In order to identify irises, researchers studied the capsule network architecture, and devised a deep learning method called CapsNet based on it. To ensure that the network is functioning correctly, we make structural adjustments to the network and implement a routing between the capsules for optimal adaptation to iris recognition. In the event that the number of samples is constrained, we make it possible to use the deep learning method. For the three networks, we divide the overall network structure into a subnetwork based on constituent blocks.
To adapt CAD models to new domains, a CapsNet was proposed by the aforementioned researchers, who were led by Mobiny, A., et al. A feature embedding extraction network connects a number of capsule nets that all serve the same function, extracting feature embeddings from target domain by incorporating knowledge learned during training into a set of artificial memories. With smaller annotated samples, CapsNet can efficiently adapt to all kinds of domains.
This shows not only the need for automation of classification of normal and abnormal images but also shows that research in that area is still in progress. Many methods (Zhao et al. 2019; Mobiny et al. 2021) are proposed in the literature to automate the classification of cancer from medical images. Recent works on the automatic classification of medical images provide performances due to the advanced development of deep learning concepts.
Methodology
Classification of cervical cancer into different stages is a challenge for radiologists due to within-class variation and between-class similarity of contrast in MR images. To assist radiologists, we propose a CNN based cancer classification engine using customized CNN model built with CapsNet to classify MR images of cervical cancer. The workflow of the proposed system is shown in Fig. 1. The customized CNN with CapsNet model is fine-tuned to produce good results.
Fig. 1.
Workflow of proposed work
Preprocessing technique
The preprocessing technique involves noise removal from the MR images and contrast enhancement for optimal classification of objects in cervical cancer images.
Noise removal
Noise is unwanted information present in digital images. Images without noise are vital for further diagnosis process. Removing noise from the original MR images is a challenging problem. This noise can affect the images in many ways, such as blurring, artifacts, etc. The adaptive median filter effect is given in Fig. 2. Depending on the input data source, the noise present in an image is classified into different categories.

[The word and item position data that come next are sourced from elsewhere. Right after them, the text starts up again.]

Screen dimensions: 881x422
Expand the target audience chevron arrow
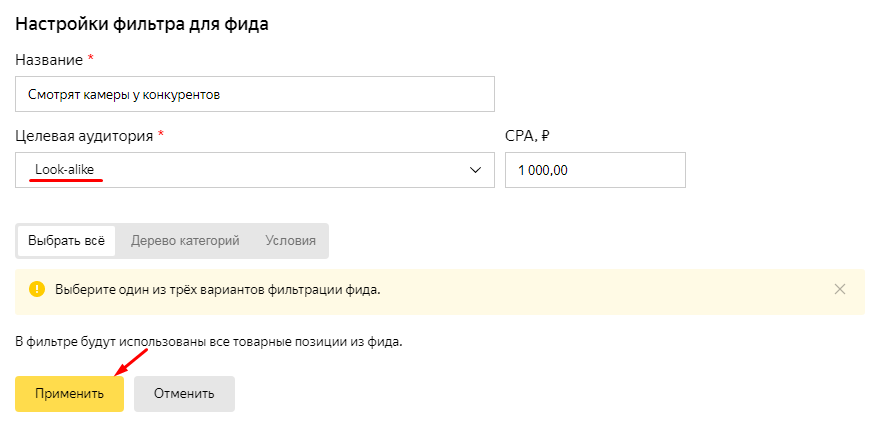(475, 170)
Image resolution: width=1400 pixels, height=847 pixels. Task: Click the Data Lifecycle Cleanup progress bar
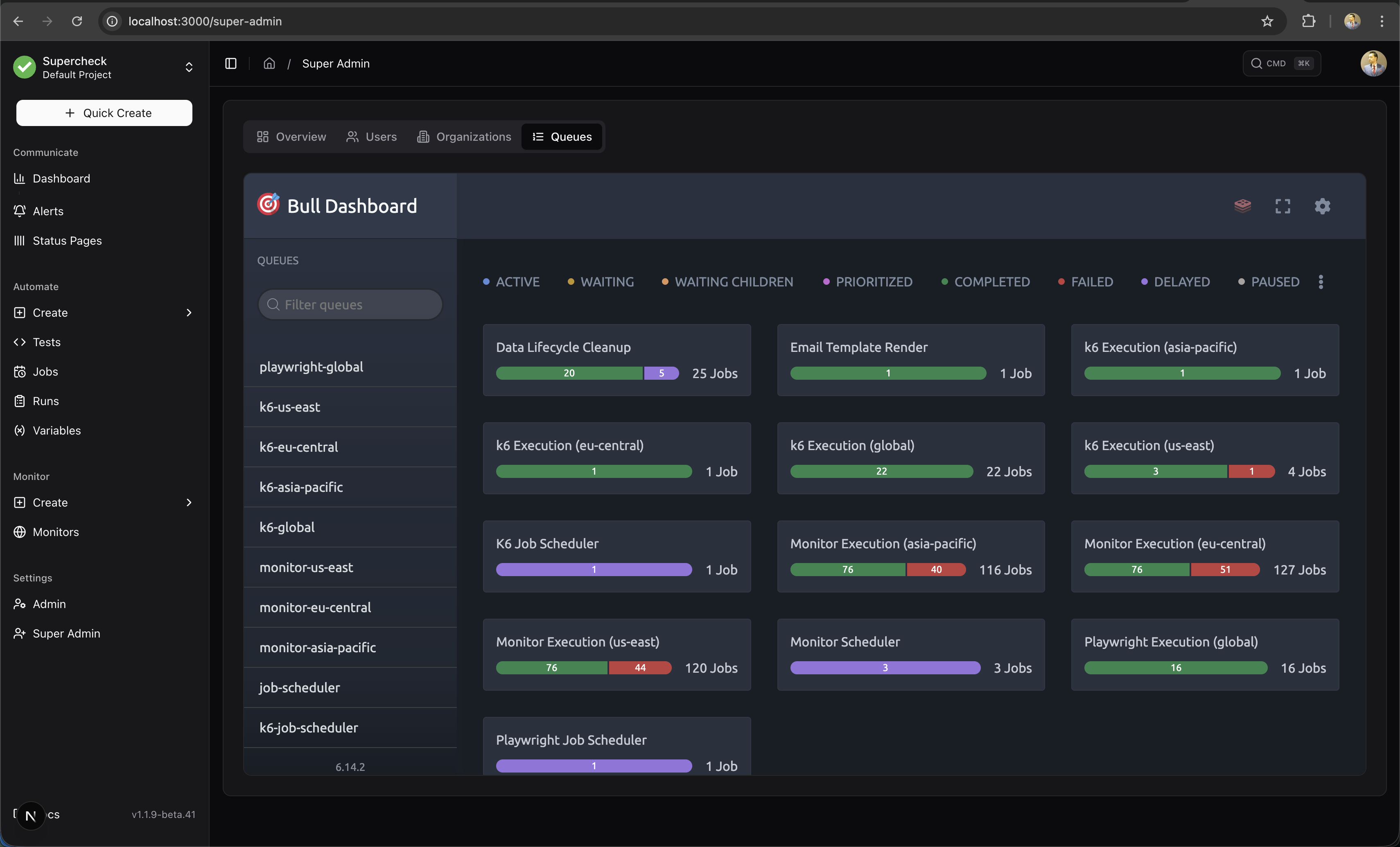pyautogui.click(x=586, y=373)
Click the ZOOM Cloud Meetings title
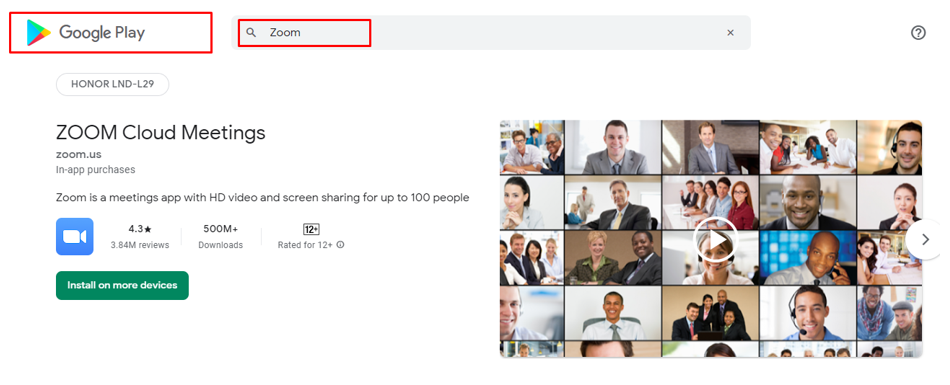Image resolution: width=950 pixels, height=385 pixels. (161, 132)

The utilization of filters suppress the presence of noise during the acquisition of images. In image processing, filters enhance the images by reducing unwanted frequencies and by smoothening an image. Various types of filters exist, like mean filters, adaptive filters, etc. Without affecting the original image, adaptive filters reduce noise. During filtering, the statistical parameters are estimated and the values are adapted with the modification of pixel values. In our work, we use an adaptive median filter to remove noise. Calculate the median, minimum, and maximum pixel value of filter size. Then compares each pixel value to either replace the pixel value or keep the pixel value. Then increase the filter window size. The adaptive median filter only affects image pixels determined to have noise content. It performs well for low and high density of noises.
Fig. 2.
Adaptive median filter output a Original image b After filtering
Contrast enhancement
In medical imaging, the quality of the image is vital to diagnose diseases. The challenges of staging of cancer lie in the intensities of tissues. Figure 3 shows Intensity Enhancement output using Adaptive Histogram Equalization. Contrast enhancement techniques improve the intensity variation of images that helps to detect the cancerous tissue. Contrast enhancement helps in finding the features associated with the tissue heterogeneity. Further, it allows the CNN model to generate features for classifying the MR images. In this research work, we use contrast enhancement on images using Adaptive Histogram Equalization that improves the MR image intensity.
Fig. 3.
The output of Intensity Enhancement a Before enhancement b After enhancement
CapsNet
The study presents the CapsNet architecture illustrated in Fig. 4 that accurately classify the benign and malignant cancer cells in images.
Fig. 4.
Customized CNN-CapsNet model
Capsules in the CapsNet is regarded as a group of neurons that represents the activity of parameters of neurons. The vector length (4 × 4) in ReLU Conv1 layer indicates that the specific entity or the features are likely existing. The CapsNet overcome the weakness of CNN that are linked to pooling layers and suitable modification of pooling layers in CapsNet improved the classification criteria. However, the coupling coefficients may vary from the parent capsules and it may vary with increasing iterations. The parent capsule hence classifies the event by increasing the coefficient between the capsules, where the prediction conforms the parent capsule output.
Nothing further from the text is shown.